You see, publishing the news is not just a job. It’s building a relationship with your community. City hall, schools, commissions, sports, feature stories, obituaries, Fort Rucker, civic clubs, school boards, politics, you name it, we’ve covered it all. And what fun and how interesting it has been. Getting to know the local mayors, councilmen, superintendents, teachers, students, coaches, players, veterans, business people and everyone in between, it’s been a pleasure.

But more than that, it’s been an honor and a privilege to be the news source for our communities. You think you can find out what’s happening on social media, but more times than not, what you read is wrong. That’s one thing we’ve always prided ourselves on, making sure what is written is verified and accurate. As my ace reporter Michelle Mann says, “If my mother tells me she loves me, I need two sources to verify that!” Since we have no one to hand the mantle of news off to, welcome to fake news in our coverage area. Believe about half of what you’ll read on Facebook.
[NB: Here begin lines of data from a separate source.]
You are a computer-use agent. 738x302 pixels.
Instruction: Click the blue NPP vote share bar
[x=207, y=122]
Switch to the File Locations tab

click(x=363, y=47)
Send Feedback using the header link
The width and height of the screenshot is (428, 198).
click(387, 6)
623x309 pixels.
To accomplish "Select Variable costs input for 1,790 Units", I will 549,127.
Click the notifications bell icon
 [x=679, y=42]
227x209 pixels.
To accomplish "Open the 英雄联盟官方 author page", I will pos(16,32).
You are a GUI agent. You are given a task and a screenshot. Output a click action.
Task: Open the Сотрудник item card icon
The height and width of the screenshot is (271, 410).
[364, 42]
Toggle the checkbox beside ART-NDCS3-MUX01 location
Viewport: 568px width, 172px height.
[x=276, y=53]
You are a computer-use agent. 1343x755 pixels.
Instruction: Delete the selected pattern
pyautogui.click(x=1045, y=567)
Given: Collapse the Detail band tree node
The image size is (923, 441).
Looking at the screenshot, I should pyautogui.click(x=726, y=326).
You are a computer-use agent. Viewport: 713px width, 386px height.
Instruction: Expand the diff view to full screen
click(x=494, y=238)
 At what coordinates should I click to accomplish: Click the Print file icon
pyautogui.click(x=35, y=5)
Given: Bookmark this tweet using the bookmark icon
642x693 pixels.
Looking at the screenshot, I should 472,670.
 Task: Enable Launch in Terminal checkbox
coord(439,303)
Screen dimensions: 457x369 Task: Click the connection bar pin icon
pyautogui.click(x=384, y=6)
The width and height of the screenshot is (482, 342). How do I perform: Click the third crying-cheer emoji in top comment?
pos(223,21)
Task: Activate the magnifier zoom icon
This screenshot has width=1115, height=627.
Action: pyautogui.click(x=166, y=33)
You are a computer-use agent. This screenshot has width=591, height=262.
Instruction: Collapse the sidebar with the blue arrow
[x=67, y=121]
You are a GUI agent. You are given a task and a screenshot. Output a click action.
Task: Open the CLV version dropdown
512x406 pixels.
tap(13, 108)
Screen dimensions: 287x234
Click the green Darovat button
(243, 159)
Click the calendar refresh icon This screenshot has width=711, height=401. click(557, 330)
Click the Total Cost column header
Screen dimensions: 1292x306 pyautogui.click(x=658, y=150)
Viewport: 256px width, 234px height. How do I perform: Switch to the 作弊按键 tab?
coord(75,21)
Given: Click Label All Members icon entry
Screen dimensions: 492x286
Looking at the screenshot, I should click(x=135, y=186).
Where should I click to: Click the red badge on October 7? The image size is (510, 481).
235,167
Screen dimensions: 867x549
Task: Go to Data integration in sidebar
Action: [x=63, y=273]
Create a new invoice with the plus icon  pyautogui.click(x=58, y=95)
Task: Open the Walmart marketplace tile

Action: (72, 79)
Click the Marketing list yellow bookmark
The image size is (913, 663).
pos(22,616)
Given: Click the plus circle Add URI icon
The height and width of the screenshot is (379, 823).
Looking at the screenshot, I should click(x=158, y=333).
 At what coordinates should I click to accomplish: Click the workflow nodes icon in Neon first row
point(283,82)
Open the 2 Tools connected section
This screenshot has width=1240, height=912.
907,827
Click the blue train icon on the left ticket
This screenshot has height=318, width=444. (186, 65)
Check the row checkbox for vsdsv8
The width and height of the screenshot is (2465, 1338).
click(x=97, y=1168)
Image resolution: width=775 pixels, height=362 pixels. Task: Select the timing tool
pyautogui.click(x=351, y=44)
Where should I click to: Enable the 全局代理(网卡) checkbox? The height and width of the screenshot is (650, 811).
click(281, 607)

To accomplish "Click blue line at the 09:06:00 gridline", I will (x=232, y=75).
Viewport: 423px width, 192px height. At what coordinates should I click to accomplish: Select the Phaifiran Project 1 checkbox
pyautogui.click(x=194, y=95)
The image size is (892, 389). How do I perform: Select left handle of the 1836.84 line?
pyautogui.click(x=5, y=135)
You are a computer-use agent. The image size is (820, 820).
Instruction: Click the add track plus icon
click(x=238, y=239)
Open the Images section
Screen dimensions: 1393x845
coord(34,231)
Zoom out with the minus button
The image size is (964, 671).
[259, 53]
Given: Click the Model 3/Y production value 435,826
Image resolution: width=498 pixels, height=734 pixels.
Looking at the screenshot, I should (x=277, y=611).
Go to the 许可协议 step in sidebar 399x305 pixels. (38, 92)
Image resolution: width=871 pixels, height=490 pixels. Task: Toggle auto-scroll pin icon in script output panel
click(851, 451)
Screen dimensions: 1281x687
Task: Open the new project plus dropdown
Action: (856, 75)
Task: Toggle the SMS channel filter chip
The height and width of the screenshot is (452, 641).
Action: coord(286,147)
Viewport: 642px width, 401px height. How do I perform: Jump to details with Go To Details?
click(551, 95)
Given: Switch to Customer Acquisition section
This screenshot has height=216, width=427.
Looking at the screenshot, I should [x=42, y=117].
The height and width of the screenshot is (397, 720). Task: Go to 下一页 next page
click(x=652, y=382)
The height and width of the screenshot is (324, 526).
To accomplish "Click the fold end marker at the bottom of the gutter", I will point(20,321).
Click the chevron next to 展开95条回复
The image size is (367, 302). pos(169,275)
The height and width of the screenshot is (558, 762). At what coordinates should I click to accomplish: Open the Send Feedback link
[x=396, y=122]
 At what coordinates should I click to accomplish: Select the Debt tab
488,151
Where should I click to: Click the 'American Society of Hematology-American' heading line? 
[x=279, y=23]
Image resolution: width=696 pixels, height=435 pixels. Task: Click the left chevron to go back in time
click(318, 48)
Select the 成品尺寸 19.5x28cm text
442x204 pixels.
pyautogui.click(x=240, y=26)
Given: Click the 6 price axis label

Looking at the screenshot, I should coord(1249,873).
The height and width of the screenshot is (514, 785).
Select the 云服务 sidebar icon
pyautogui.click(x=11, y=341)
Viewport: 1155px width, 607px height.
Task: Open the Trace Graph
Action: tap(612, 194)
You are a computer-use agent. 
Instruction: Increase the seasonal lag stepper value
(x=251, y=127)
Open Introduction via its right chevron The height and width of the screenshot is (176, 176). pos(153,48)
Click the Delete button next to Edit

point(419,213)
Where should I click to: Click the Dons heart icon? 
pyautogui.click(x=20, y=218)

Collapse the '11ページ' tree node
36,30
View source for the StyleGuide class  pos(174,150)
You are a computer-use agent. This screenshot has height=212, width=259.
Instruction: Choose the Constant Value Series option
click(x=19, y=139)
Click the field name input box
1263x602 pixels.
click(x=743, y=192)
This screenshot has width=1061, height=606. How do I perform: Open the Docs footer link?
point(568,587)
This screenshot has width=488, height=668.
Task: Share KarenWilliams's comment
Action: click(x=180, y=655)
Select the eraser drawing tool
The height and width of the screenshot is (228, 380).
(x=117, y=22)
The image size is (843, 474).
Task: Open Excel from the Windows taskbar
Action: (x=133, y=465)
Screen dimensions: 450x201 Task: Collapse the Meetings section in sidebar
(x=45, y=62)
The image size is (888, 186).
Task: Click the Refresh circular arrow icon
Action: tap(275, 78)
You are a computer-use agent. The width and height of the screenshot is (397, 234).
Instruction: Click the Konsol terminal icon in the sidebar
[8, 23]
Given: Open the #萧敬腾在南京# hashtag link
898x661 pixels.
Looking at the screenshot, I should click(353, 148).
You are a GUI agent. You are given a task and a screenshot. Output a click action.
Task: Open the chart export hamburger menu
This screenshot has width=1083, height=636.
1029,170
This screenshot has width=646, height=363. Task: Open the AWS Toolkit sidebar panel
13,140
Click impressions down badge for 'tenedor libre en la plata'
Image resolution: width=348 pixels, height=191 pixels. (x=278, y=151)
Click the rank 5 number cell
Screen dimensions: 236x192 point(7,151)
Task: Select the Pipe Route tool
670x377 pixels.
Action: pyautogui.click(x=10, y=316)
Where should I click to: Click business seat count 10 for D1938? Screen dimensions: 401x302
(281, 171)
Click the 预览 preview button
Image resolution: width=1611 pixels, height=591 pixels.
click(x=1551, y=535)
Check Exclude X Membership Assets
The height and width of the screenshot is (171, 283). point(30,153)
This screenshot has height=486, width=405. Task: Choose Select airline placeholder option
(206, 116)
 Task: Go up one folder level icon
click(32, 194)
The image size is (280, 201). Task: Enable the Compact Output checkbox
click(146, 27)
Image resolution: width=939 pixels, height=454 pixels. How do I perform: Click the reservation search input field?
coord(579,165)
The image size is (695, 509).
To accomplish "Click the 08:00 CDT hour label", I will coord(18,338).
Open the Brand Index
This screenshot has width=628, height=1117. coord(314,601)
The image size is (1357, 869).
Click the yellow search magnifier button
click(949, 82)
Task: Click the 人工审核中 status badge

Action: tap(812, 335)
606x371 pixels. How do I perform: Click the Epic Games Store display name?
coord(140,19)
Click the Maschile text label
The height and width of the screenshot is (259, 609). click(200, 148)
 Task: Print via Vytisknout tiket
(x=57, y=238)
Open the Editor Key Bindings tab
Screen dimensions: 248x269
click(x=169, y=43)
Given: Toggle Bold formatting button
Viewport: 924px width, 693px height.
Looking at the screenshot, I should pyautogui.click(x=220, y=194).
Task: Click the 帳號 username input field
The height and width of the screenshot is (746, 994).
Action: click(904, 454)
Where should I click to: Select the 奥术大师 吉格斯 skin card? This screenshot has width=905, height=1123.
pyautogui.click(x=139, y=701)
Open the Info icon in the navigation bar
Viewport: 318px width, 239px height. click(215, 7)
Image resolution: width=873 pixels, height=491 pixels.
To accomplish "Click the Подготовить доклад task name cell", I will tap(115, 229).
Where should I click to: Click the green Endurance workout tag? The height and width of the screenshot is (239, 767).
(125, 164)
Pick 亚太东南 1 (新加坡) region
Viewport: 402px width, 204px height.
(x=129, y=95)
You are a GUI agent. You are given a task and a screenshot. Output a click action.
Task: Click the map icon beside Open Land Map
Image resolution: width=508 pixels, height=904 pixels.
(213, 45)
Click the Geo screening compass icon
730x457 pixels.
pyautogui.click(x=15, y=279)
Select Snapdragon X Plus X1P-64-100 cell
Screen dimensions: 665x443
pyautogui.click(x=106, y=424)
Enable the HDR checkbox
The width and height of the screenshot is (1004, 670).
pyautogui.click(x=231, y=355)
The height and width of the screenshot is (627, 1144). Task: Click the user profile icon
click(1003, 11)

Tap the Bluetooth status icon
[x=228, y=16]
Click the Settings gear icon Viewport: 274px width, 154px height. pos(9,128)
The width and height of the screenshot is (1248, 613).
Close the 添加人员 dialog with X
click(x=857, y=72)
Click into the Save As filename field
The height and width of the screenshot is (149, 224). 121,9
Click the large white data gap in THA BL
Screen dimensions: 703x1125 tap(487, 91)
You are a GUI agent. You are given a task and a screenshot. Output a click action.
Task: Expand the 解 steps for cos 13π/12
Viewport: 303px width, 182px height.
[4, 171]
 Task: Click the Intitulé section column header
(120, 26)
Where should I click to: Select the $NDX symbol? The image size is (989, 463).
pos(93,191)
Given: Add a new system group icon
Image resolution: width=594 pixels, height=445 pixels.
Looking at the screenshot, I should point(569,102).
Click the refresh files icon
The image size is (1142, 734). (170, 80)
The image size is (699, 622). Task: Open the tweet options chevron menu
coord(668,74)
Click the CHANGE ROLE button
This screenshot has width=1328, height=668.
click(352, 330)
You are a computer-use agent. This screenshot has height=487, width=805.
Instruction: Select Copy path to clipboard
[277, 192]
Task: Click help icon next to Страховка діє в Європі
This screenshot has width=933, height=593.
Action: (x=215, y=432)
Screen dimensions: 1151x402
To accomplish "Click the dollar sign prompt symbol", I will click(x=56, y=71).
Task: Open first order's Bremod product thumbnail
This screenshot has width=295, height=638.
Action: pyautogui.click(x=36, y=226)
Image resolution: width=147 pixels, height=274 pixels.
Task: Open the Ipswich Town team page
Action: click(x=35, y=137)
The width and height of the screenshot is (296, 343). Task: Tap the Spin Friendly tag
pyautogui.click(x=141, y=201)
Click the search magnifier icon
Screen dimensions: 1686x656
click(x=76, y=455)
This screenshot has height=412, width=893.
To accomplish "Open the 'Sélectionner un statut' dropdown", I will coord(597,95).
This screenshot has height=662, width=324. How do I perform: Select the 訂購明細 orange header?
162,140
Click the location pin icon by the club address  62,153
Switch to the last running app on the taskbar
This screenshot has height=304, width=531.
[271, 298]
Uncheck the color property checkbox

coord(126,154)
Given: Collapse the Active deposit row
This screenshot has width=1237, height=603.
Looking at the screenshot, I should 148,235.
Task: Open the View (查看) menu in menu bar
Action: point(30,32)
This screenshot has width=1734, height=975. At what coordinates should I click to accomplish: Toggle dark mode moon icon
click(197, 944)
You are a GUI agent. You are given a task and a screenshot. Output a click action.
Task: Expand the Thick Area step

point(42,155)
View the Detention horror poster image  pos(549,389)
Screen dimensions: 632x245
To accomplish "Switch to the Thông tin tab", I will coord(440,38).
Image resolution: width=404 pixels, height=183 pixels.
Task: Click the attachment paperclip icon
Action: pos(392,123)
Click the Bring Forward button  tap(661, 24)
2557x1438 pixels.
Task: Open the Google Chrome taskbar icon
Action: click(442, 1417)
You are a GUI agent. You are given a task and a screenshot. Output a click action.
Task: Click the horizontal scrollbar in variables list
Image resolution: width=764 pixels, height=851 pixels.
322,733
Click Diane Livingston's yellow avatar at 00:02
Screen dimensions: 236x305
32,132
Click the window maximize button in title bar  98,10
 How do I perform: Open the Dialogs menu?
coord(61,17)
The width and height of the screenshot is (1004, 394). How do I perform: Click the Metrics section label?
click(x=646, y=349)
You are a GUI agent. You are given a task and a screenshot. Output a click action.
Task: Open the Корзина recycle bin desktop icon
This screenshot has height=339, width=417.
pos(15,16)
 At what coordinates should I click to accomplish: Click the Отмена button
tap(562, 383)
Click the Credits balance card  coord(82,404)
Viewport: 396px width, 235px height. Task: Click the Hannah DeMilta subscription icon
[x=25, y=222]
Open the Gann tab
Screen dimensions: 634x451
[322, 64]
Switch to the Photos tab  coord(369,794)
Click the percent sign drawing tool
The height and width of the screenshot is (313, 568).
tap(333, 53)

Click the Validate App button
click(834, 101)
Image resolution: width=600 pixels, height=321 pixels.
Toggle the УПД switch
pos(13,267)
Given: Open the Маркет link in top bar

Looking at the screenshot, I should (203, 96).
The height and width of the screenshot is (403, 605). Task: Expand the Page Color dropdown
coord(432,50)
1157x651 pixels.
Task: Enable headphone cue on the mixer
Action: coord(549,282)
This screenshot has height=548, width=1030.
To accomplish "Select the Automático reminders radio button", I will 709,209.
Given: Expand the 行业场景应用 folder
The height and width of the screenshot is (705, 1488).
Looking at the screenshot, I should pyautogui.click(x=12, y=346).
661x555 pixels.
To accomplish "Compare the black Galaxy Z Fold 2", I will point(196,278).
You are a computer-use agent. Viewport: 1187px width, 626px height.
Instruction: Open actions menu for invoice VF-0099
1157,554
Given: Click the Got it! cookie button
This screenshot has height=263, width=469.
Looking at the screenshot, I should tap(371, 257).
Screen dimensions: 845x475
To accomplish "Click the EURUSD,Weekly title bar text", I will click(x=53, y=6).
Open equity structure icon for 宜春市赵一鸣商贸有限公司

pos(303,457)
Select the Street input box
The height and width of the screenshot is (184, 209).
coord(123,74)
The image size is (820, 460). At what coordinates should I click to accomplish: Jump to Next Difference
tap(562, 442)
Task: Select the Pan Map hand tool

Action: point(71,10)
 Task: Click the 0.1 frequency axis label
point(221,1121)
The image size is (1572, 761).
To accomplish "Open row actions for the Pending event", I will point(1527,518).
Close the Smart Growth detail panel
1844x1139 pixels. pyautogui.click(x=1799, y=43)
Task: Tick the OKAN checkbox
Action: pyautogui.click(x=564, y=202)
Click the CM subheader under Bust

We’ve had some wonderful journalists come through our newsroom and “super” sales people in our advertising department. I’ll put our graphic designers up against anyone and circulation managers who tried to make sure the papers were out on time despite press delays, terrible weather or being shorthanded. Everyone from the front door to the loading dock had a job to do to make this process run smoothly and they’ve all done it well.

I’ll miss being on the sidelines shooting photos, taping city council meetings, basically doing whatever needed to be done when my reporters needed help. I’ll miss working with some awesome employees who have become family, albeit my work family. I love each and every one of them.

I want to give special thanks to Michelle Mann, Debbie Mock, Slayton Shaw, Bill Herrin, Denese Dixon and Angie Mock for hanging in there with us until the end. We’re all exhausted from trying to do more than one job each and we couldn’t have asked for a better crew. A special salute to one of our carriers, Donnie Griswold. Donnie has been with us since September 1983 and has never missed a Wednesday making sure his customers received their paper. We couldn’t have ever asked for a more loyal carrier.

But more importantly than anything, I wouldn’t give anything for the time I’ve worked with my father and brother. This was a family business from the get-go and we’ve tried to continue a family tradition in some aspect with our work family over the years. I’ve worked with Russell for 37 years now and I wouldn’t trade one day of it. He’s not just my brother but also my business partner and it goes without saying we would probably have never been as close or trusting of each other if we hadn’t worked together all these years. God has blessed us richly over the past 40 plus years.

Thank you Enterprise, New Brockton and Daleville, for allowing us to tell your stories. Thank you to all the employees who’ve come through these doors to help us become the trusted news source in these communities. Thank you to the businesses who made it possible for us to publish these papers every week for over 40 years. And thank you Russell, for being my partner. We couldn’t have done it without God’s blessing or each other.